• _WHAT IS EXPECTED_
Using the data below, set down every line from the one containing "error details line" through the one containing "This screenshot has height=184, width=312.", inclusive and unchanged. Pictures are to be skipped.

• _DATA FOR PROCESSING_

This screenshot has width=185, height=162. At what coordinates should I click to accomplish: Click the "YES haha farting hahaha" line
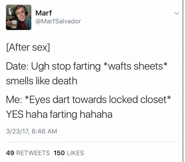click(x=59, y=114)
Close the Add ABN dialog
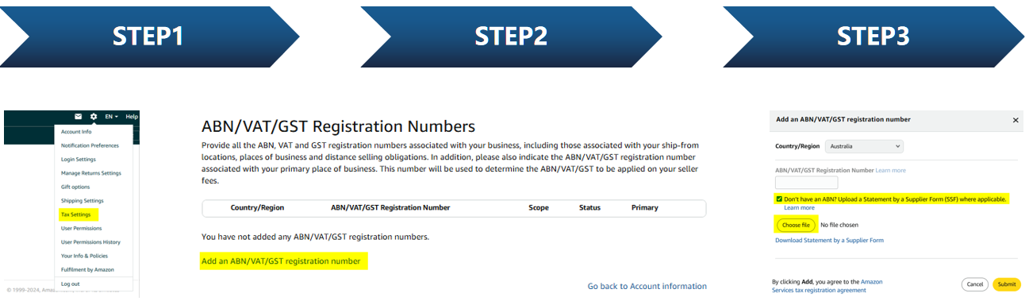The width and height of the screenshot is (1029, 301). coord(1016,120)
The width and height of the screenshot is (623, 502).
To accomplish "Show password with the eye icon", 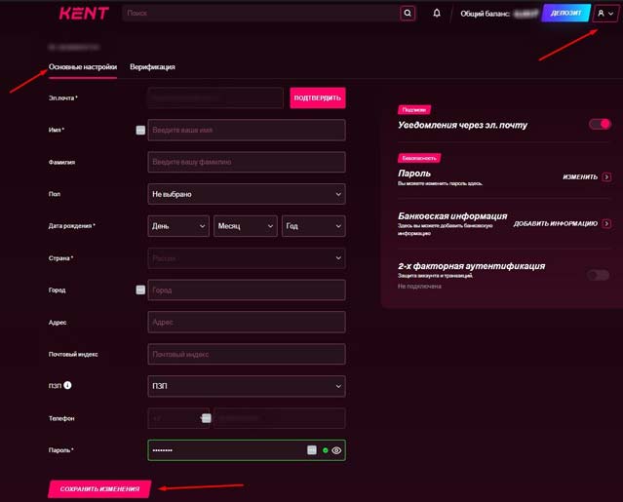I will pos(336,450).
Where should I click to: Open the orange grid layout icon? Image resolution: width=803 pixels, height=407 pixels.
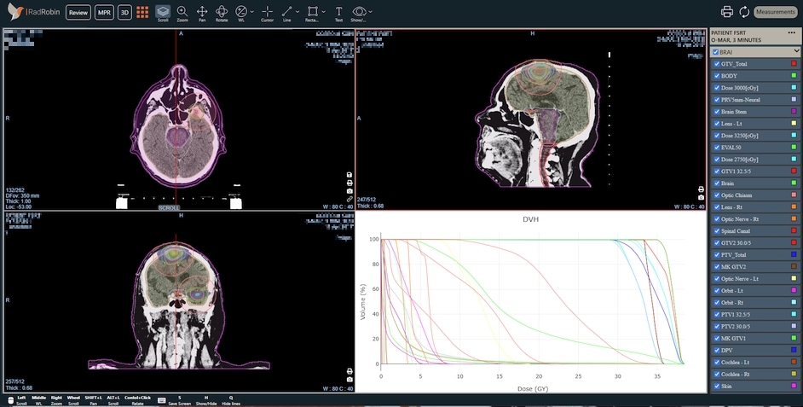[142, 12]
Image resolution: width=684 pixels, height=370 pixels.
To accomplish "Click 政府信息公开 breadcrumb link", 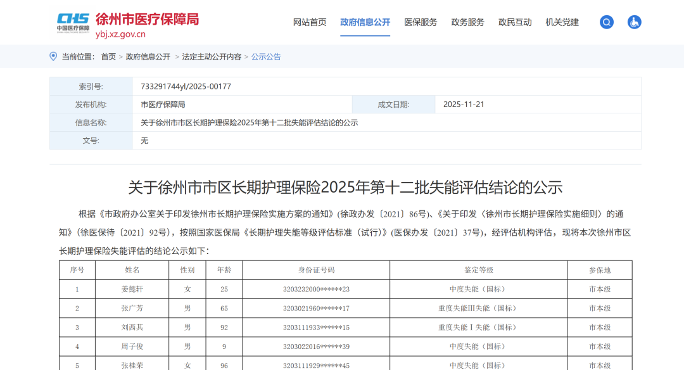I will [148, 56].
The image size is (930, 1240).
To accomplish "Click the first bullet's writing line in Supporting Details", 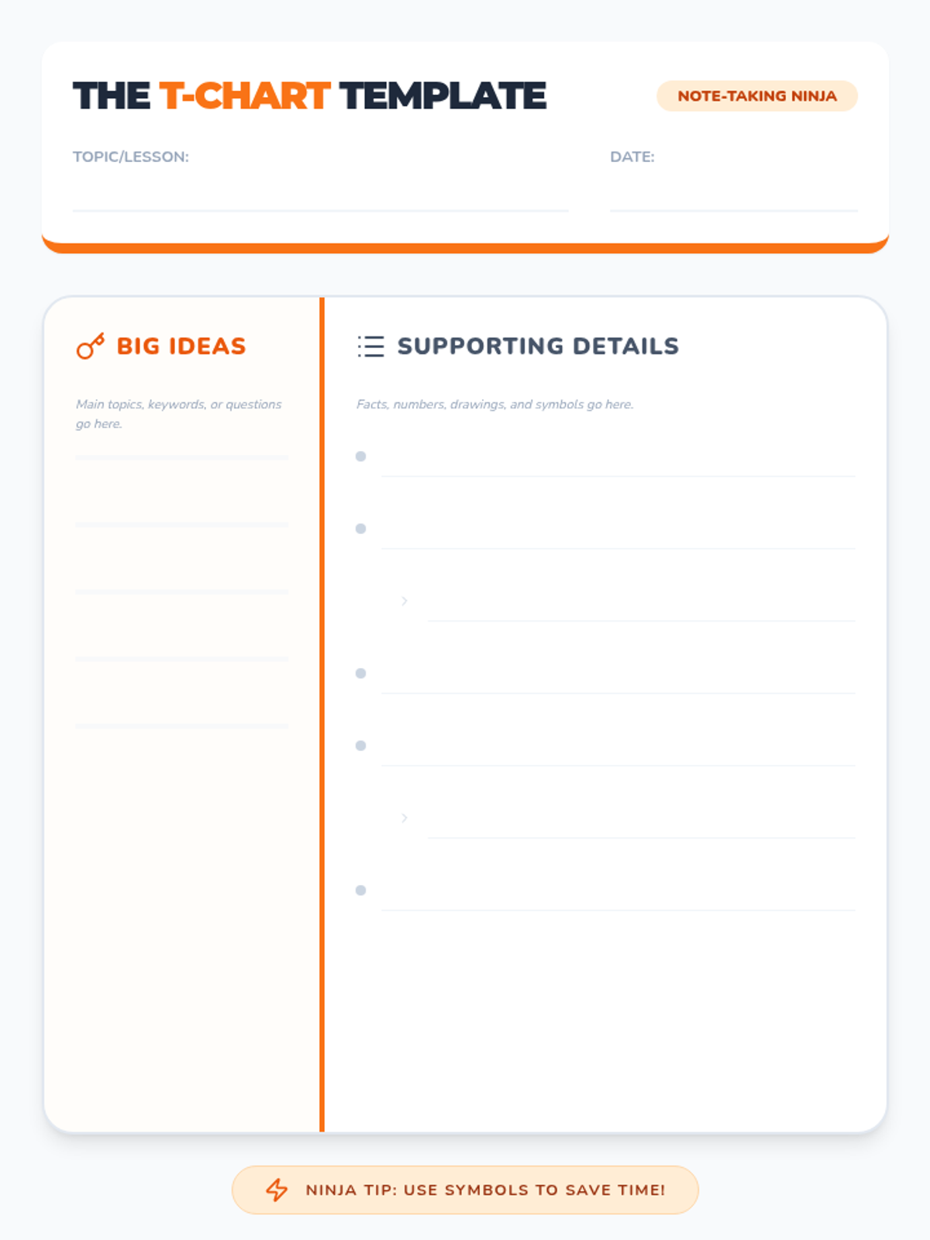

--

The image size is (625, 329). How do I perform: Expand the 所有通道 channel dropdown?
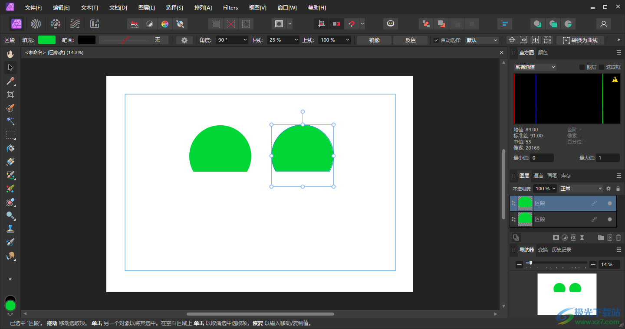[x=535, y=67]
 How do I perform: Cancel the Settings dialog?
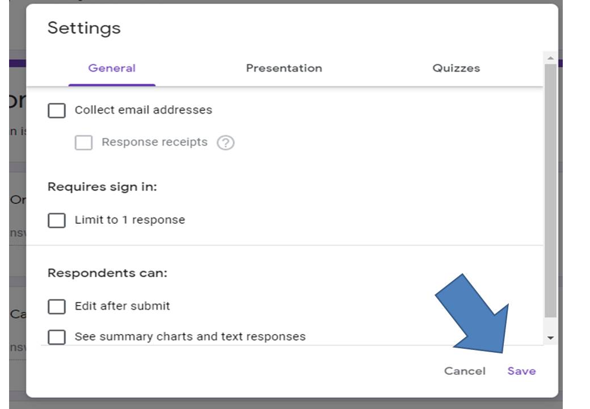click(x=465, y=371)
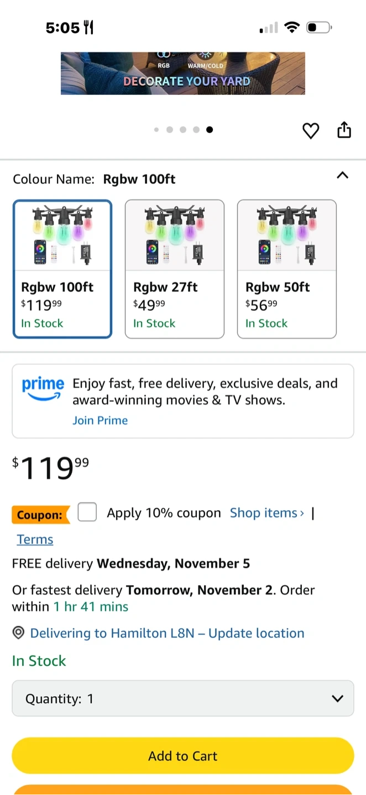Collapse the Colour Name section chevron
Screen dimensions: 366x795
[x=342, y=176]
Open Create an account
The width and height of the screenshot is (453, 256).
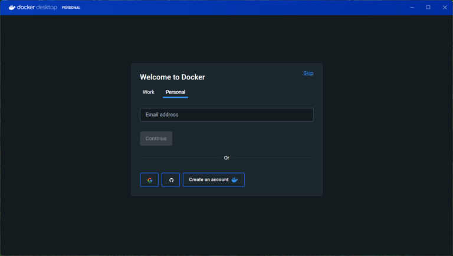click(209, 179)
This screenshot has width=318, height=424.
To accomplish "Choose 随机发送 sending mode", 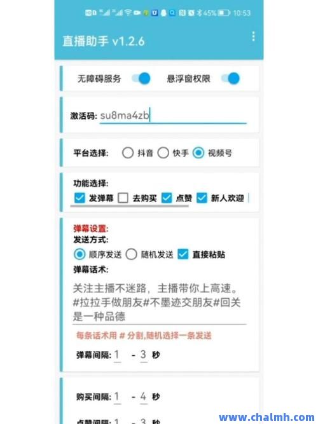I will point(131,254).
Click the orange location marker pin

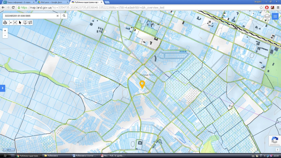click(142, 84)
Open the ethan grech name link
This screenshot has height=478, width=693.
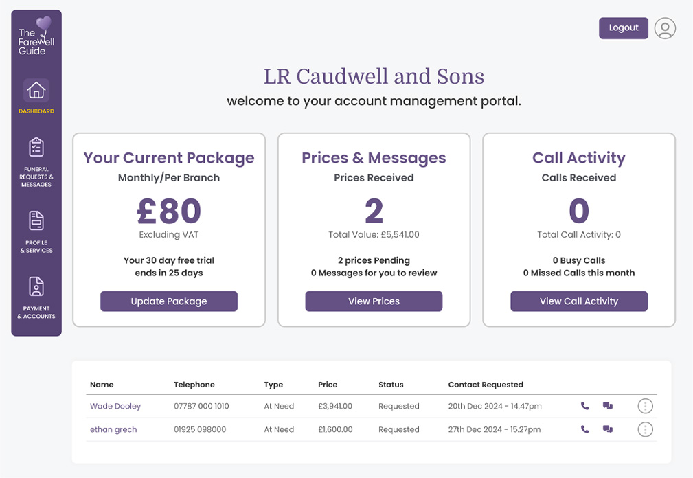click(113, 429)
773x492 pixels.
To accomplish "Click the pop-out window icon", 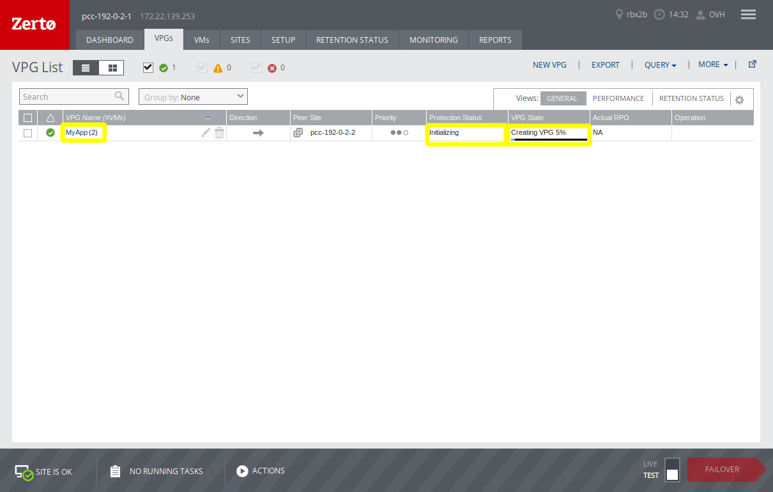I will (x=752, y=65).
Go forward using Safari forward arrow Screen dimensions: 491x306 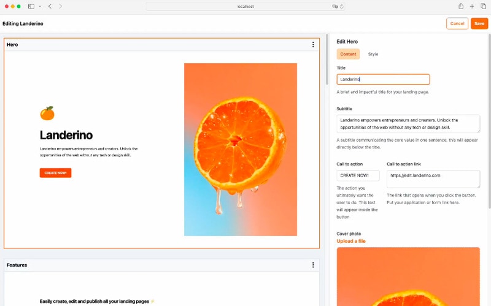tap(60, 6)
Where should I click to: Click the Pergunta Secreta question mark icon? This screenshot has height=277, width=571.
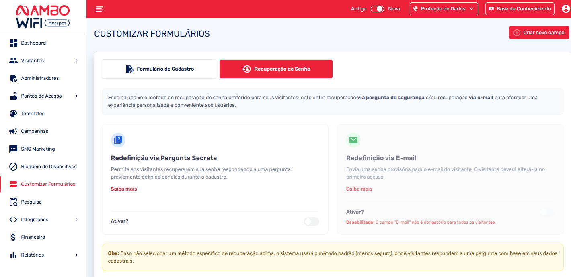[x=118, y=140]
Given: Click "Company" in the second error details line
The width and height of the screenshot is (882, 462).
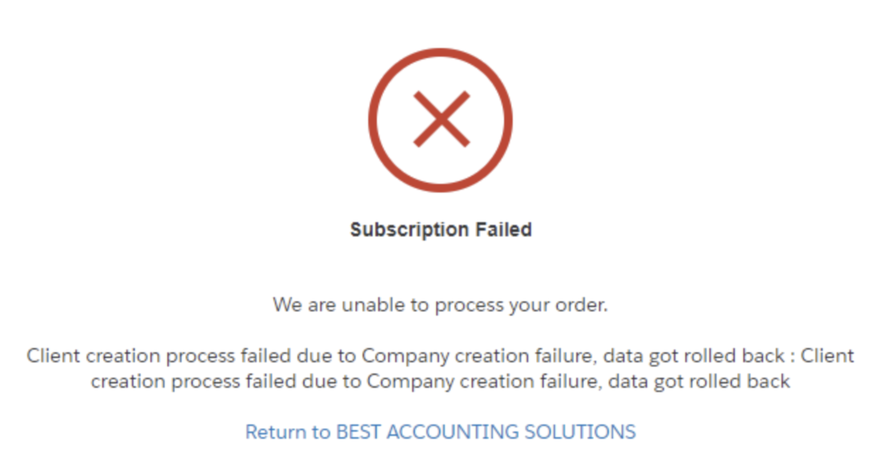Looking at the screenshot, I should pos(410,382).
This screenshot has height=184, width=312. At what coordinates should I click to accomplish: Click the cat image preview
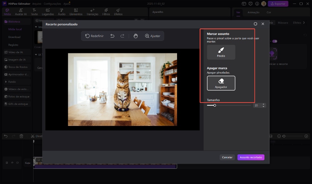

---

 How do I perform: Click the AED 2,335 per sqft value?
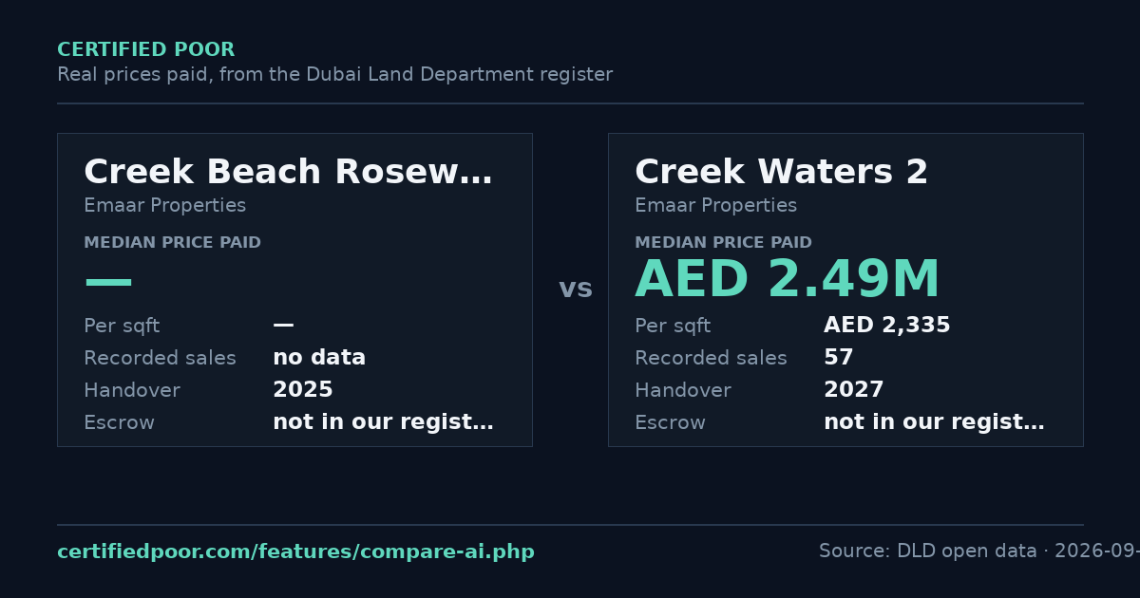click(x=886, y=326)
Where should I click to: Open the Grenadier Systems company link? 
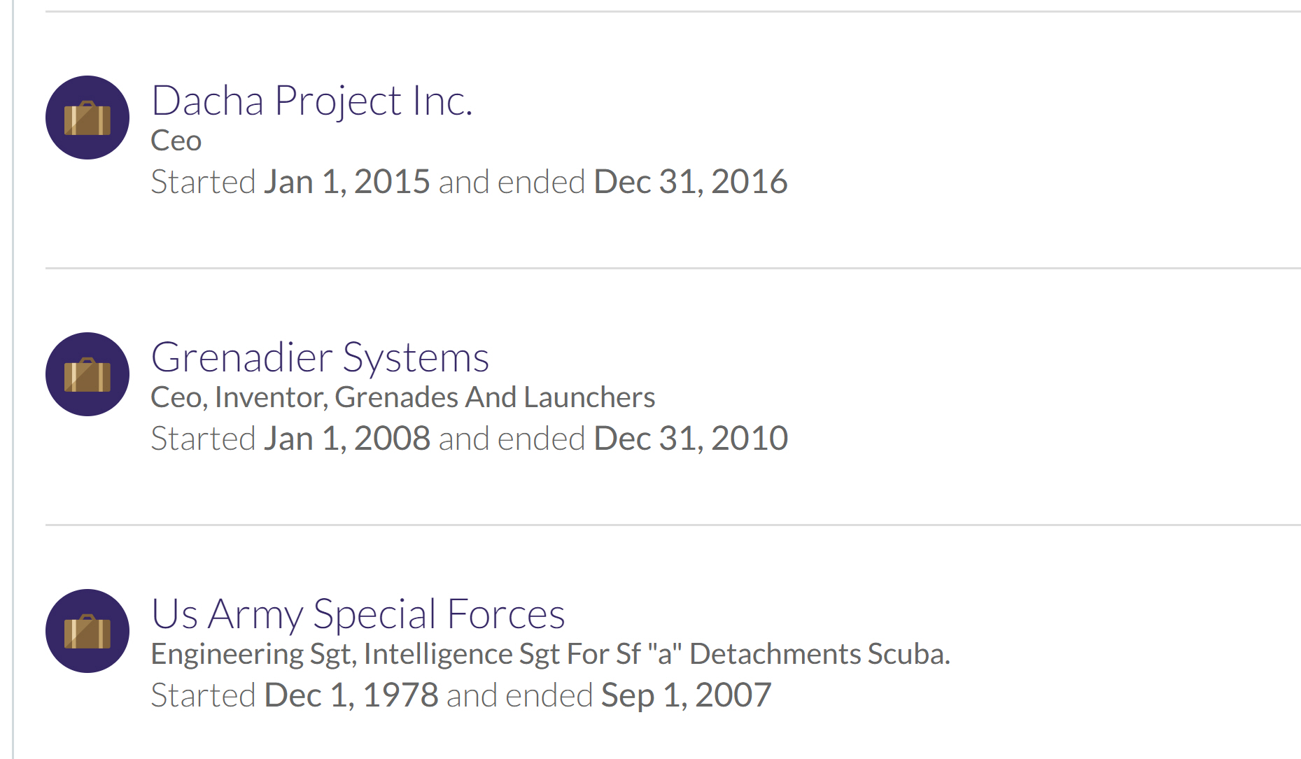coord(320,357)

• _THE ANSWER_
Given: Click "Company" in the second error details line
The width and height of the screenshot is (882, 462).
Looking at the screenshot, I should pos(410,382).
This screenshot has height=184, width=312. At what coordinates should I click to accomplish: Click the cat image preview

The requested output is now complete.